Mirametrix, a Montreal company that makes it easier for people to use computers, has won the first BDC Innovation Award, edging out three other competitors including an Atlantic Canadian company.

Launched in 2011, Mirametrix has developed software that allows people to operate computers or devices with their natural acts. It tracks the user’s eye as he or she reads a screen and integrates the eye-tracking with other actions, such as speaking or gesturing.

“We bring to market a novel way to interact with laptops, tablets and other devices, creating a world of new opportunities in usability, security, learning, gaming and entertainment,” Denis Lavallée, CEO of Mirametrix, said in a statement. “More than 2 billion units of electronic products are sold worldwide on an annual basis. This award is a great validation of our go-to-market strategy and our potential for fast growth."

The company is one of the first portfolio companies of TandemLaunch in Montreal, a company creation platform recently supported by BDC Venture Capital.

Mirametrix expects the technology will be readily accessible to the public in less than two years. The company’s software is currently used by more than 250 clients in 42 countries, including global leaders in higher education like Stanford, Harvard and McGill University, as well as market leaders in software and gaming like Microsoft and Sony.

 “The gaze tracking solution developed by Mirametrix has the potential to transform the way we currently interact with devices much in the same way the mouse did in the early 1980s,” said Jérôme Nycz, Executive Vice President of Subordinate Financing and Venture Capital at BDC. “The opportunity for disruption is massive.”

The BDC Innovation Award, awarded for the first time this year, is organized by the Business Development Bank of Canada and Canada’s Venture Capital and Private Equity Association, or CVCA, to recognize outstanding Canadian startups. A person familiar with the process said the organizers received a range of strong submissions and eventually narrowed them down to a shortlist of four companies. The finalists include Smart Skin Technologies of Fredericton, which is commercializing a pressure-sensitive surface material devised at University of New Brunswick.
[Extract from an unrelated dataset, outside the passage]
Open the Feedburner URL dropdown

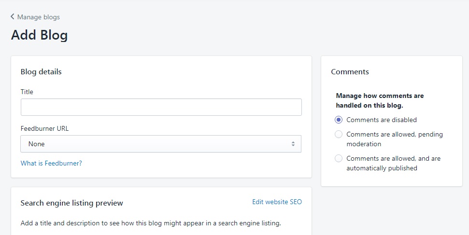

“We were nominated by our investors and thought this would be a good opportunity for Atlantic Canada to demonstrate it can build Grade A companies,” said Smart Skin CEO Kumaran Thillainadarajah. “We happen to be based in Atlantic Canada, but we are competing globally. We have a world-beating technology and have built a great company around it.”

The award was announced at the CVCA Conference in Ottawa, at which the association said Robert J. Deluce, CEO of Porter Airlines Inc. won its ‘Entrepreneur of the Year’ Award.

BDC Venture Capital and GrowthWorks won the ‘Deal of the Year’ Award for the venture capital category for their investment in Layer7 Technologies, which sold out to CA Technologies last year.

Fulcrum Capital Partners and Brookfield Asset Management Inc. capture the private equity category for their investment in A & B Rail Services Ltd.